** Opening EXCERPTED RECORDS block **

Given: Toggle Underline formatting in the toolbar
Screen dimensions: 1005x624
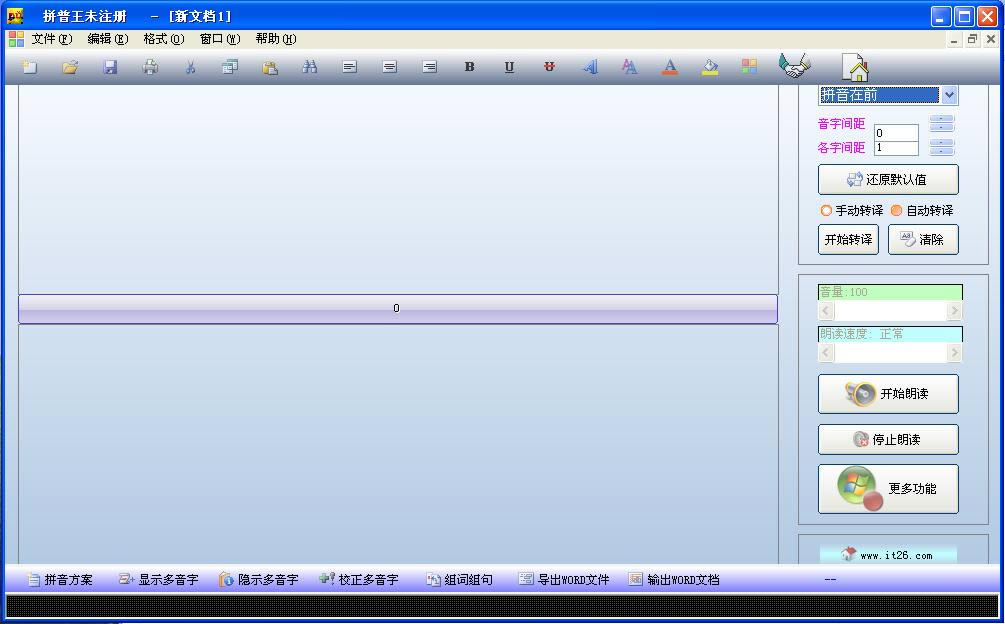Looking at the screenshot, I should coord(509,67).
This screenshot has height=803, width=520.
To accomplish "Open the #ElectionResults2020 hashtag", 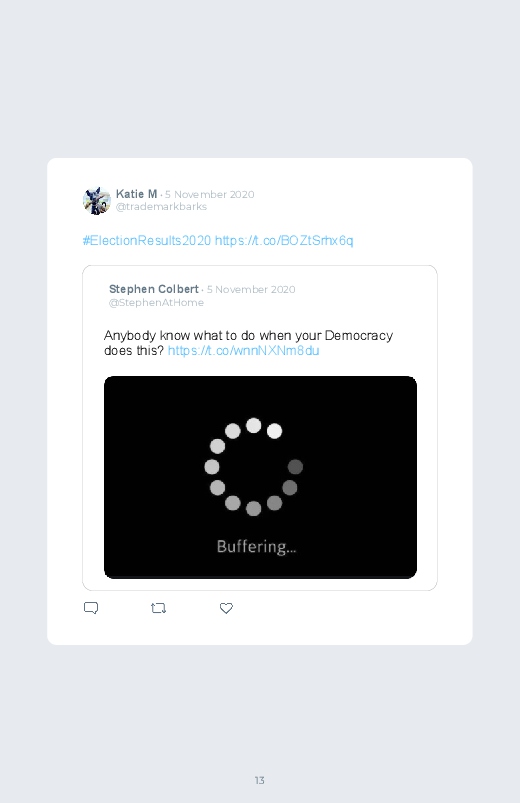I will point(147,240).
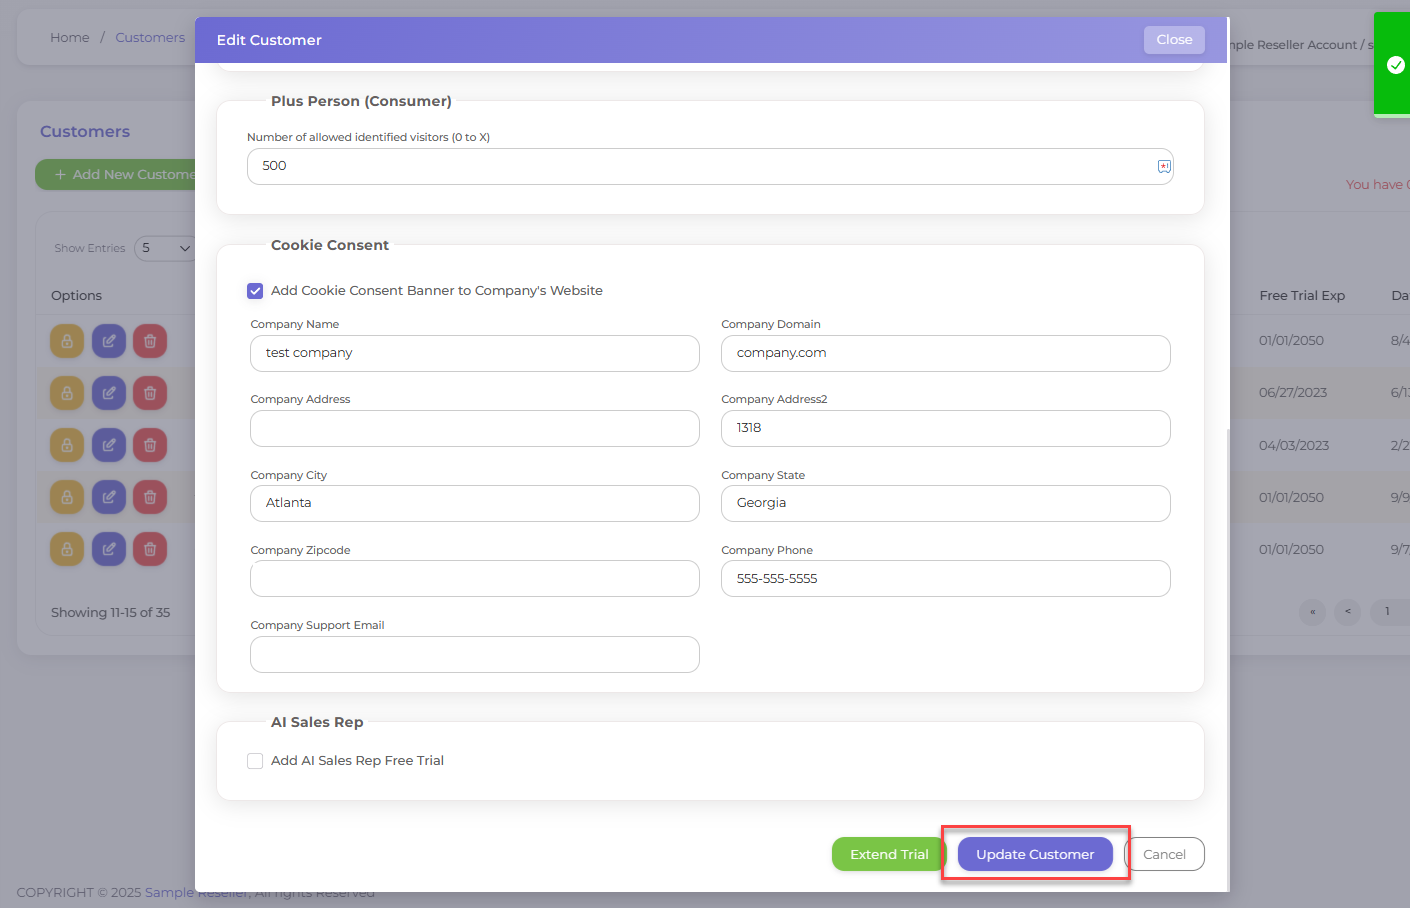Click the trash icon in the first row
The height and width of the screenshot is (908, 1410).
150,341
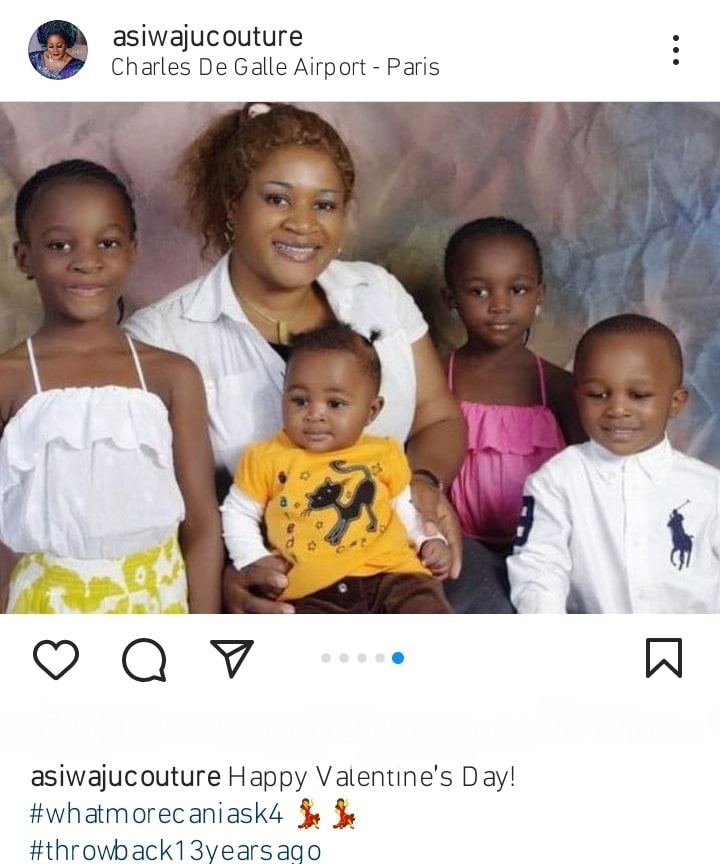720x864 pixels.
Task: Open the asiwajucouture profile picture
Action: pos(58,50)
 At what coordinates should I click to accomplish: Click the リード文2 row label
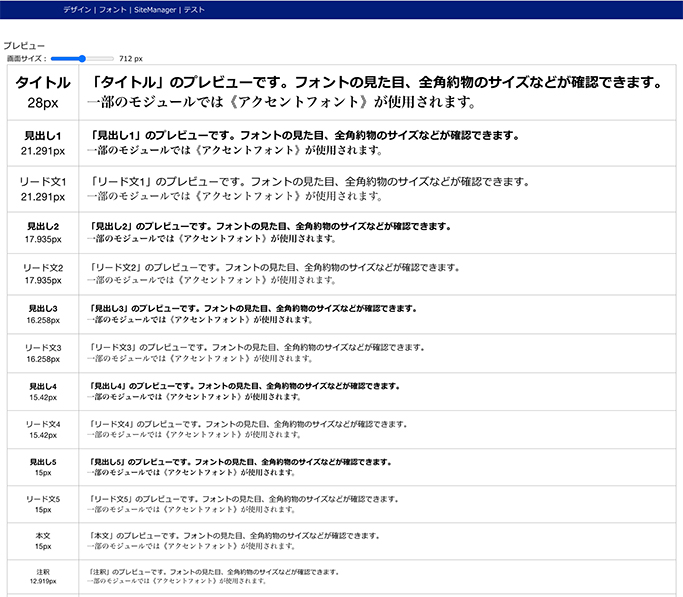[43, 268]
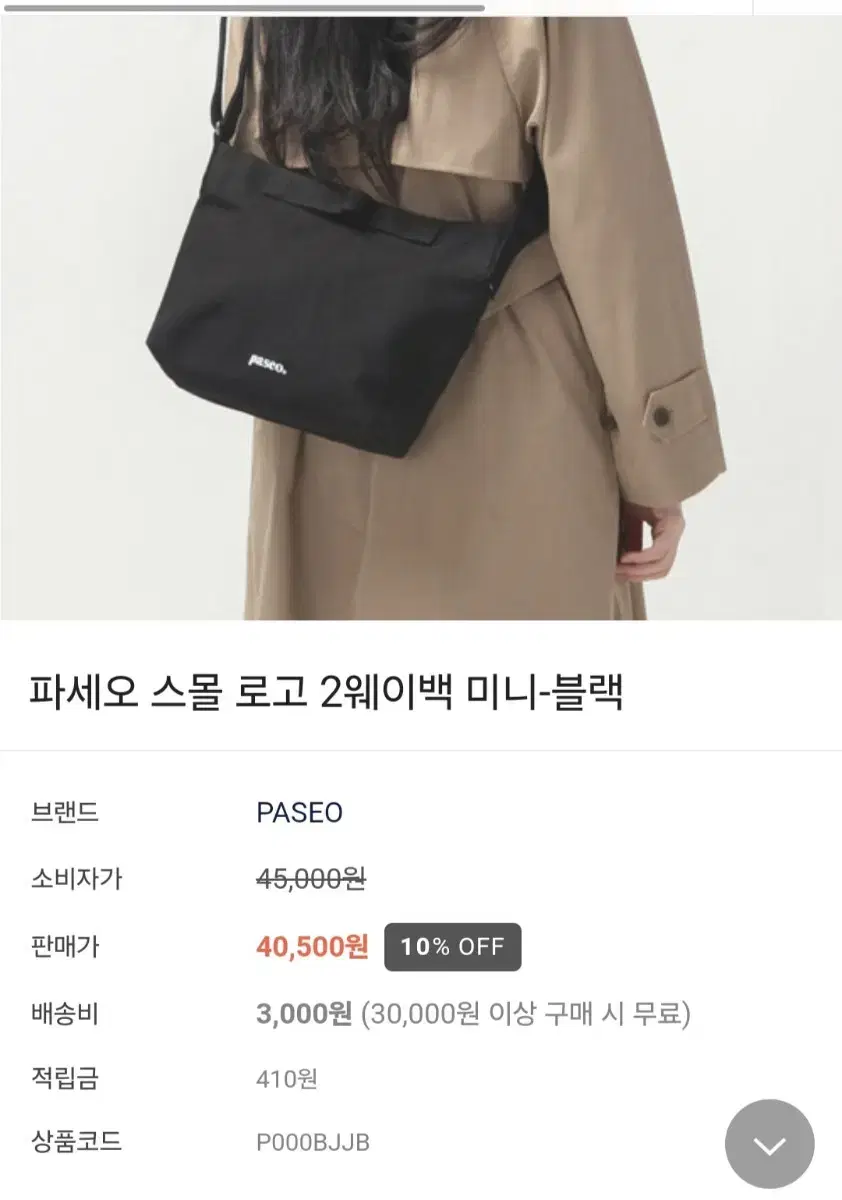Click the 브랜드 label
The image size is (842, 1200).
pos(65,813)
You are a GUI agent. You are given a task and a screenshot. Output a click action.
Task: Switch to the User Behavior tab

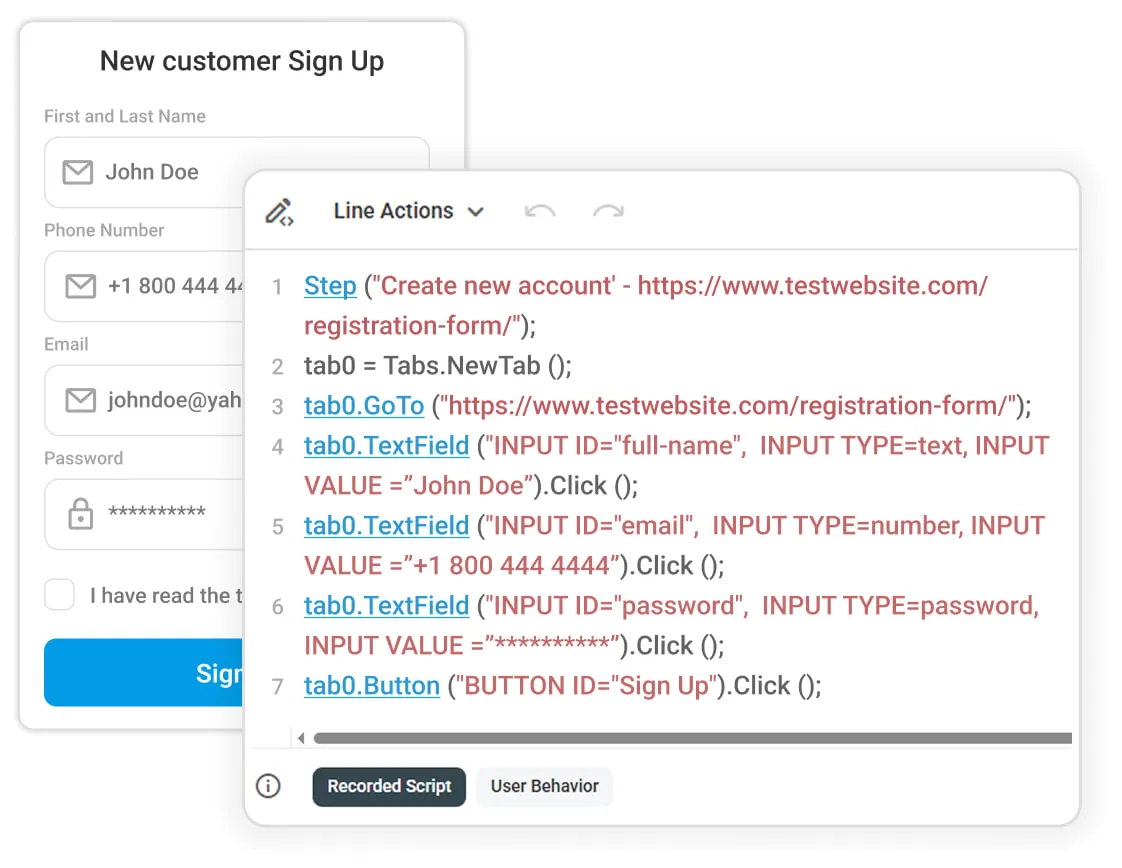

** Closing EXCERPTED RECORDS block **

#### ASSIGNMENT
Pictures are not part of the copy. Output only the lines from the one with "At what coordinates" through the final line of the records, exactly as given.

#### FINAL ANSWER
 At what coordinates should I click to accomplish: Click the リード文2 row label
[43, 268]
Click the 브랜드 label
The image size is (842, 1200).
pos(65,813)
You are a GUI agent. You are given a task and a screenshot. Output a click action.
Task: Switch to the User Behavior tab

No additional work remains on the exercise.